In [2]:
import os, torch, torch.nn as nn, torch.utils.data as data, torchvision as tv
import lightning as L
import numpy as np, pandas as pd, matplotlib.pyplot as plt
from pytorch_lightning.loggers import WandbLogger

In [None]:
# create the datasets and dataloaders
train_voxels_path = '/home/ckadirt/brain2music/dataset/preproc/sub-001_Resp_Training.npy' # path to training voxels 65000 * 4800 
test_voxels_path = '/home/ckadirt/brain2music/dataset/preproc/sub-001_Resp_Test_Mean.npy' # path to test voxels 65000 * 600

train_embeddings_path = '/home/ckadirt/brain2music/dataset/Gtanz/audios/sub-001/encodec_embeddings_train.pt' # path to training embeddings 480 * 2 * 1125
test_embeddings_path = '/home/ckadirt/brain2music/dataset/Gtanz/audios/sub-001/encodec_embeddings_test.pt' # path to test embeddings 600 * 2 * 1125

class VoxelsDataset(data.Dataset):
 def __init__(self, voxels_path, embeddings_path):
 # transpose the two dimensions of the voxels data to match the embeddings data
 self.voxels = torch.from_numpy(np.load(voxels_path)).float().transpose(0, 1)
 self.embeddings = torch.load(embeddings_path)
 # as each stimulus has been exposed for 15 seconds and the fMRI data is sampled every 1.5 seconds, we take 10 samples per stimulus
 self.len = len(self.voxels) // 10

 def __getitem__(self, index):
 # as each stimulus has been exposed for 15 seconds and the fMRI data is sampled every 1.5 seconds, we take 10 samples per stimulus
 voxels = self.voxels[index*10:(index+1)*10]
 embeddings = self.embeddings[index]
 return voxels, embeddings

 def __len__(self):
 return self.len
 
class VoxelsEmbeddinsEncodecDataModule(L.LightningDataModule):
 def __init__(self, train_voxels_path, train_embeddings_path, test_voxels_path, test_embeddings_path, batch_size=32):
 super().__init__()
 self.train_voxels_path = train_voxels_path
 self.train_embeddings_path = train_embeddings_path
 self.test_voxels_path = test_voxels_path
 self.test_embeddings_path = test_embeddings_path
 self.batch_size = batch_size

 def setup(self, stage=None):
 self.train_dataset = VoxelsDataset(self.train_voxels_path, self.train_embeddings_path)
 self.test_dataset = VoxelsDataset(self.test_voxels_path, self.test_embeddings_path)
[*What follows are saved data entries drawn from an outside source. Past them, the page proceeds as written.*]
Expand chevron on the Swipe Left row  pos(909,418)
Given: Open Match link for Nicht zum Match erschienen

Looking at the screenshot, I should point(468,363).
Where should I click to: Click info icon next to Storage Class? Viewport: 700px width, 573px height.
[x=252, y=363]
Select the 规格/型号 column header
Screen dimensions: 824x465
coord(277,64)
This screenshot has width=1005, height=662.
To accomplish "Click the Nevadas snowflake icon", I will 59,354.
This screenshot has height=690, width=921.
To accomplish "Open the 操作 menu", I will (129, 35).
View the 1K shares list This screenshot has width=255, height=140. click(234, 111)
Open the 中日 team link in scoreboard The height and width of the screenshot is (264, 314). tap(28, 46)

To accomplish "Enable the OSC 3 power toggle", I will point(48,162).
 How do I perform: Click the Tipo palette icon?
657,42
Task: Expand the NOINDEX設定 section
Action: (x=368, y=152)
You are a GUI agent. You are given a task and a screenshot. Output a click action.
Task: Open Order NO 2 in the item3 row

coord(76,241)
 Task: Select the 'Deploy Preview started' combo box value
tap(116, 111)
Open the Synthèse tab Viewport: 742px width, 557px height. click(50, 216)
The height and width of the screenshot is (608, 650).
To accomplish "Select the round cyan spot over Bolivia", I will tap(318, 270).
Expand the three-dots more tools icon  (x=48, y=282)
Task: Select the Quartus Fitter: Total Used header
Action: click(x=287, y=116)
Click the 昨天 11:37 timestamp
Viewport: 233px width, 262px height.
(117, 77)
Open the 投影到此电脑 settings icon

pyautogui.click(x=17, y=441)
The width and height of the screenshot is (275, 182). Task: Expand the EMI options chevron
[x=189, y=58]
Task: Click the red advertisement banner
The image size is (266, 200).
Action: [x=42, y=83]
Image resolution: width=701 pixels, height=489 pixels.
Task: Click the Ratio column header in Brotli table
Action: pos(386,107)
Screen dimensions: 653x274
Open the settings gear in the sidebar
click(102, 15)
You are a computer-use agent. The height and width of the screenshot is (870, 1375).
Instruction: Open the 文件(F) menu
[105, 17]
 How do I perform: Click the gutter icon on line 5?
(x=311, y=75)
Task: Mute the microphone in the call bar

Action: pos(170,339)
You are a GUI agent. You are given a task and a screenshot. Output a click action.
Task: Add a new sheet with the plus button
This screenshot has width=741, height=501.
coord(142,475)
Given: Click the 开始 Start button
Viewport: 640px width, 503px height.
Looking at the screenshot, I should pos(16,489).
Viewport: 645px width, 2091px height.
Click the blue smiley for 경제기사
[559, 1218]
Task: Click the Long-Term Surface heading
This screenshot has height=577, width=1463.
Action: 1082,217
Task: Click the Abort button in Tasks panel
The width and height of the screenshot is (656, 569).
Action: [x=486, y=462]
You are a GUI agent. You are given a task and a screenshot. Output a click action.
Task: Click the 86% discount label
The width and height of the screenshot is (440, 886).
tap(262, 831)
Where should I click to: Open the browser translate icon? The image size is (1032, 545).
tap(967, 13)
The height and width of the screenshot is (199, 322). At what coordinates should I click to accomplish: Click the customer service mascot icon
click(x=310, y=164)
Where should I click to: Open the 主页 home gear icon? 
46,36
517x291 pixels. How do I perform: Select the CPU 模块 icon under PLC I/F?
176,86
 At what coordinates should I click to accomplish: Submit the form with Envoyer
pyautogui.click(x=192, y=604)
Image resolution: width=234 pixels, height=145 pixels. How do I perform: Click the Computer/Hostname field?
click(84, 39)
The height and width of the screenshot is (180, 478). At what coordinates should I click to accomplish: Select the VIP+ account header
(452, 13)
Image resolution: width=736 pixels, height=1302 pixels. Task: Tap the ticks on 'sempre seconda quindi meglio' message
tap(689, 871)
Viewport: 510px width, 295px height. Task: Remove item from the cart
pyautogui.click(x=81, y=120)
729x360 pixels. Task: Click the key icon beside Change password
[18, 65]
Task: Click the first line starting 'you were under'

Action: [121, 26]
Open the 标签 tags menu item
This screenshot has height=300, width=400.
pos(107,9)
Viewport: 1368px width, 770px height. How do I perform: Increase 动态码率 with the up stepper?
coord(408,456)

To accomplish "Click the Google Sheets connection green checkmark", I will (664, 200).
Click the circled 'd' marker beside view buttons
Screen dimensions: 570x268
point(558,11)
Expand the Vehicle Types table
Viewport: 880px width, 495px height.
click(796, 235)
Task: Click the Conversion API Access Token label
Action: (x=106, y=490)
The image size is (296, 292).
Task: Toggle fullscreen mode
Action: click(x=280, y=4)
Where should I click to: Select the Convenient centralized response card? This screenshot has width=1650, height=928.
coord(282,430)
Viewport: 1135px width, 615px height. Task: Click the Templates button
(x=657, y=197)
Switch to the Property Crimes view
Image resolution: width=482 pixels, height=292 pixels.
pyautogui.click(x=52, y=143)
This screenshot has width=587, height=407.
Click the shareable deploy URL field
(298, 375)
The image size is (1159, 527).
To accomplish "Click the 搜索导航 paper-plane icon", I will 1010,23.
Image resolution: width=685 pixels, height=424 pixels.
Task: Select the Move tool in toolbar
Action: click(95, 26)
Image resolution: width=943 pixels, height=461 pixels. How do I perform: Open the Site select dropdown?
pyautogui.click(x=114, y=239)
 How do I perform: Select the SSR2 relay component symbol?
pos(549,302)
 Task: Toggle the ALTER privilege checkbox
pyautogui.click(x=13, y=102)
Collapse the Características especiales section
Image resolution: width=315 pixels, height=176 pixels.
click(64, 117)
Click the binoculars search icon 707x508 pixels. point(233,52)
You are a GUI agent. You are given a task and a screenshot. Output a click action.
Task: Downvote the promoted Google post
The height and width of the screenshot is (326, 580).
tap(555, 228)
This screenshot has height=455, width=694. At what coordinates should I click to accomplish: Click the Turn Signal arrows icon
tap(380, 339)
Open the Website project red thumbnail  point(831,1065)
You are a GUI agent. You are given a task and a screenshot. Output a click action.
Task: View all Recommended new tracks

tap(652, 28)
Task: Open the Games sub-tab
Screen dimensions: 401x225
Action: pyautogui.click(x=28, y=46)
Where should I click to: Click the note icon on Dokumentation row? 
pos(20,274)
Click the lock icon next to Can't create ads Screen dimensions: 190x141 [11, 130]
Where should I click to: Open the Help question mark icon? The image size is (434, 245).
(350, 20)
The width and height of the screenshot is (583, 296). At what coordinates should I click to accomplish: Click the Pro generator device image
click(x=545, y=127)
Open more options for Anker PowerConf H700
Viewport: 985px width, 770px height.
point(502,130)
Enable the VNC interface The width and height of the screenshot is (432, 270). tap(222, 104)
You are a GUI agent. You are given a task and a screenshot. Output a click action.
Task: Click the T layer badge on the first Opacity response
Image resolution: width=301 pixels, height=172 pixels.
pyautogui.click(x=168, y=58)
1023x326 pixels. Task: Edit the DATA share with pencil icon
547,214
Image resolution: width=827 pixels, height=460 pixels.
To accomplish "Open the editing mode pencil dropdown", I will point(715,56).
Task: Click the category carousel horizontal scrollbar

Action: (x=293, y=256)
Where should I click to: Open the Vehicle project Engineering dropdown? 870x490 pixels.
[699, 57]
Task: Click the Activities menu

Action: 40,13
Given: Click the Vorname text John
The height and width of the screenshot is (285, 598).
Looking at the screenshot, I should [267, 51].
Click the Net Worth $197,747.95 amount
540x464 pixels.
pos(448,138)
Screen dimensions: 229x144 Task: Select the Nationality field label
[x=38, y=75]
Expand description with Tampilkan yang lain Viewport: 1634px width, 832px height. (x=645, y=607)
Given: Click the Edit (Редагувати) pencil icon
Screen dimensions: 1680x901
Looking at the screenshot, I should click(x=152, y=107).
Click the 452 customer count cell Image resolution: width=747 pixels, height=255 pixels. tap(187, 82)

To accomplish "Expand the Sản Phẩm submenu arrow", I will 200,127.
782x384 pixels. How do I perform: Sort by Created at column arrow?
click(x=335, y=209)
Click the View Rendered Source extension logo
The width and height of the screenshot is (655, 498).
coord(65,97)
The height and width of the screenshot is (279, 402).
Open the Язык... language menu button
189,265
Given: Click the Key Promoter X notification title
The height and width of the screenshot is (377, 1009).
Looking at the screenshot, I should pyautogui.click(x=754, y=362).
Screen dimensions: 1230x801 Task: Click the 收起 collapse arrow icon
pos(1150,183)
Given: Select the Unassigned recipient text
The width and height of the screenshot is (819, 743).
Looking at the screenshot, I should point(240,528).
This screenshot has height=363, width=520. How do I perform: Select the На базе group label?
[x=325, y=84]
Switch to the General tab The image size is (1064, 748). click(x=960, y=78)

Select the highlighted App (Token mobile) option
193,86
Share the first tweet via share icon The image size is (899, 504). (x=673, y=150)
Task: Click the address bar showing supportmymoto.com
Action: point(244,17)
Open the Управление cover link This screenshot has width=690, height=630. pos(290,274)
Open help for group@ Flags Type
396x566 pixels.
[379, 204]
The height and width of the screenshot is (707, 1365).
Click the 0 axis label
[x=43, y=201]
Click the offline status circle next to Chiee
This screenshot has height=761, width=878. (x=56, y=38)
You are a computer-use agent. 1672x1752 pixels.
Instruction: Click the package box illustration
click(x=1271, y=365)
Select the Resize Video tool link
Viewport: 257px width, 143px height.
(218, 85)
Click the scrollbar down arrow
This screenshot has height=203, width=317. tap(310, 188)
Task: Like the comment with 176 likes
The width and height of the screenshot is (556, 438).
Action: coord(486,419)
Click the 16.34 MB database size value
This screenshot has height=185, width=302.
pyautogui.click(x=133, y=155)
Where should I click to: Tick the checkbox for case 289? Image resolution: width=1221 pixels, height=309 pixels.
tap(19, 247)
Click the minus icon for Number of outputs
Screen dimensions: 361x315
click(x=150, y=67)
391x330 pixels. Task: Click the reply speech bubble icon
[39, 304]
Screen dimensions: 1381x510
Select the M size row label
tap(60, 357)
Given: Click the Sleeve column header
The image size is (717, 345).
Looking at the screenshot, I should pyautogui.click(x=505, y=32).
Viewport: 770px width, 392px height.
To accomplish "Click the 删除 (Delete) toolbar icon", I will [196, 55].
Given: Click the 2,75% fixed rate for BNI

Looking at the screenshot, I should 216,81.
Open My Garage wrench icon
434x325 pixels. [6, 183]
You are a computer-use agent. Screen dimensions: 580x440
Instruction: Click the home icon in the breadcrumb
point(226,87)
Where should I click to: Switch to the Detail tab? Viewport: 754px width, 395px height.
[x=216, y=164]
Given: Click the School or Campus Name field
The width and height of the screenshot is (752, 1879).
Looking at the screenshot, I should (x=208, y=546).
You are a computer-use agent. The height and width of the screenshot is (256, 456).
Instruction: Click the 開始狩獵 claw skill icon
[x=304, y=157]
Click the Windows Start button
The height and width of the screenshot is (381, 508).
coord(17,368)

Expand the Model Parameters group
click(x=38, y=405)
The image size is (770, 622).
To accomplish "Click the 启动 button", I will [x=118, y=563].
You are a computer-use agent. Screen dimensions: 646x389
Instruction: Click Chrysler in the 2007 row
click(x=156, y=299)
 def train_dataloader(self):
 return data.DataLoader(self.train_dataset, batch_size=self.batch_size, shuffle=True)

 def test_dataloader(self):
 return data.DataLoader(self.test_dataset, batch_size=self.batch_size, shuffle=False)


In [None]:
class MLP(L.LightningModule):
 def __init__(self, sizes, residual_conections, dropout):
 # sizes is a list of the sizes of the layers ej: [4800, 1000, 1000, 1000, 1000, 1000, 1000, 600]
 # residual_conections is a list with the same length as sizes, each element is a list of the indexes of the layers that will recieve the output of the layer as input, 0 means that the layer will recieve the x inputs ej. [[0], [1], [2,1], [3], [4,3], [5], [6,5], [7]]
 # dropout is a list with the same length as sizes, each element is the dropout probability of the layer ej. [0.5, 0.5, 0.5, 0.5, 0.5, 0.5]
 super().__init__()
 self.sizes = sizes
 self.residual_conections = residual_conections
 self.dropout = dropout
 self.layers = nn.ModuleList()
 for i in range(len(sizes)-1):
 self.layers.append(nn.Linear(sizes[i], sizes[i+1]))
 self.relu = nn.ReLU()
 self.loss = nn.MSELoss()

 def forward(self, x):
 x_states = [x]
 for i in range(len(self.layers)):
 x = self.layers[i](x)
 for j in self.residual_conections[i]:
 x = x + x_states[j]
 x = self.relu(x)
 x = nn.Dropout(self.dropout[i])(x)
 x_states.append(x)

 return x
 
 def training_step(self, batch, batch_idx):
 voxels, embeddings = batch # the sizes are [batch_size, 10, 65000] and [batch_size, 2, 1125]
 # flatten the voxels to [batch_size, rest of the dimensions]
 embeddings = embeddings.flatten(start_dim=1) # the size is [batch_size, 2250]
 # take the mean of the second dimension of the voxels to get the mean of the 10 samples per stimulus
 voxels = voxels.mean(dim=1)
 voxels = voxels.flatten(start_dim=1) # the size is [batch_size, 65000]
 outputs = self(voxels)
 loss = self.loss(outputs, embeddings)
 self.log('train_loss', loss)
 return loss
 
 def validation_step(self, batch, batch_idx):
 voxels, embeddings = batch
 embeddings = embeddings.flatten(start_dim=1)
 voxels = voxels.mean(dim=1)
 voxels = voxels.flatten(start_dim=1)
 outputs = self(voxels)
 loss = self.loss(outputs, embeddings)
 self.log('val_loss', loss)
 return loss
 
 
 def configure_optimizers(self):
 return torch.optim.Adam(self.parameters(), lr=1e-3)
 

# create the model
sizes = [60784, 1000, 1000, 2250]
residual_conections = [[0], [1], [2,1], [3]]
dropout = [0.5, 0.5, 0.5, 0.5]
model = MLP(sizes, residual_conections, dropout)

# create the data module
data_module = VoxelsEmbeddinsEncodecDataModule(train_voxels_path, train_embeddings_path, test_voxels_path, test_embeddings_path, batch_size=32)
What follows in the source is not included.